Privatisation should only occur when analysis demonstrates that an asset would be more efficiently managed by the private sector than the public sector, according to ANZ Group senior international economists Dr. Kishti Sen, Catherine Birch, and Tom Kenny in the bank’s research publication Pacific Insight.
The economists noted that when an asset being sold has monopoly characteristics—meaning price-setting power rests with asset owners, which is often the case for ports, water, and electricity networks—effective regulation is necessary to prevent post-sale pricing from placing excessive financial burdens on users in pursuit of supernormal profits.
They emphasized that it must be proven that the projects intended to be funded through privatisation proceeds will deliver clear net economic benefits.

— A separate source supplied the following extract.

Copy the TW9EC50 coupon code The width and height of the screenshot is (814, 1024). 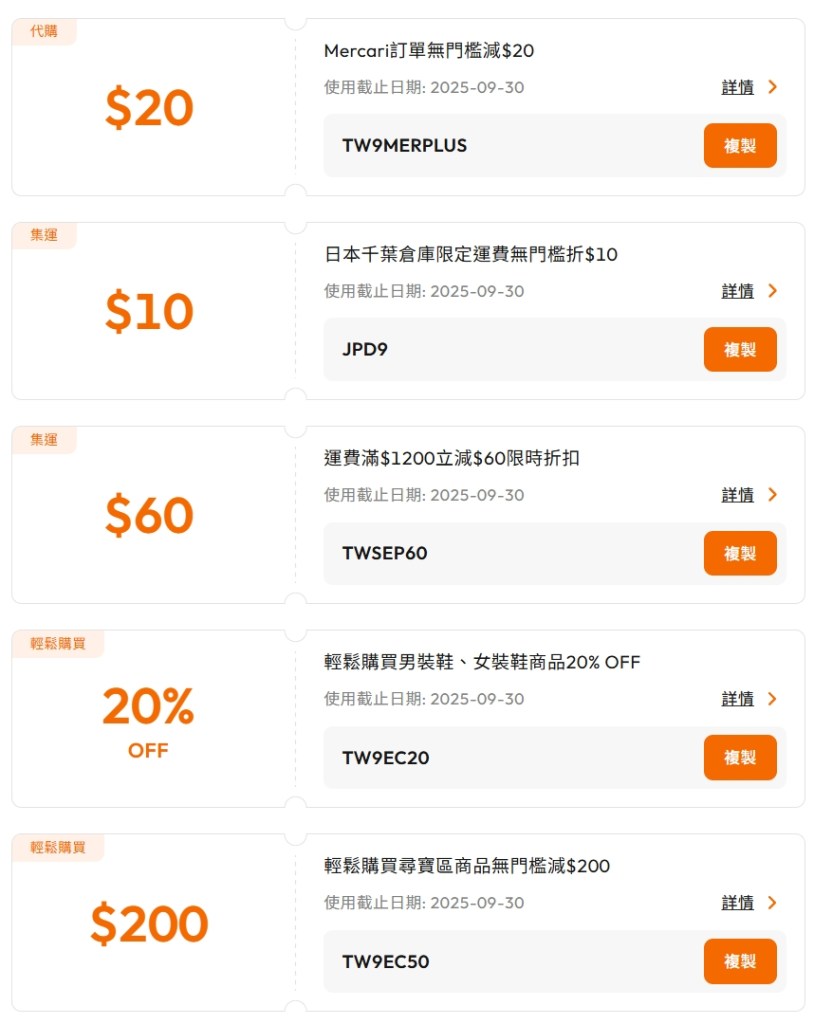coord(740,962)
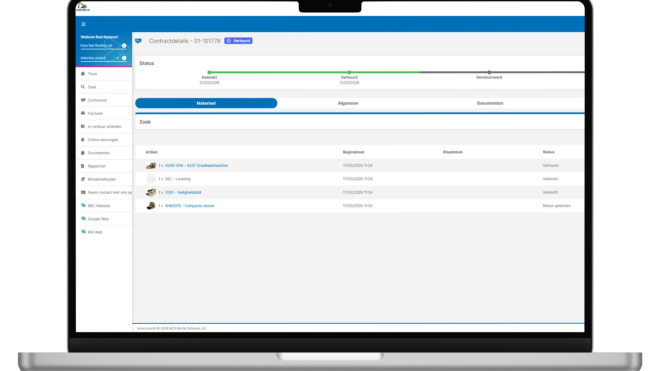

“Without adherence to these conditions, there is a risk that capital recycling becomes an inefficient and unsustainable method of raising infrastructure finance, where assets that are equally efficient under public ownership as in private hands are sold, and the resulting funds are allocated to projects with minimal net economic benefits,” the senior economists stated.
In Fiji’s case, asset recycling or privatisation would not necessarily result in the loss of Fijian ownership if it were carried out in partnership with the Fiji National Provident Fund (FNPF), other Fijian investors, or through long-term leases.
“A review of existing government-owned infrastructure, property, and other assets would be required to assess whether any are suitable for privatisation,” the economists stated.
They explained that proceeds from such sales could then be allocated toward funding new infrastructure projects or rehabilitating ageing infrastructure.
In recent years, capital recycling—also known as asset recycling—has emerged as a strategy to enhance the public sector’s capacity to finance infrastructure.
Under this approach, governments privatise or lease out an existing, income-generating public sector asset on a long-term basis and use the resulting funds to develop new assets, hence the term “asset recycling.”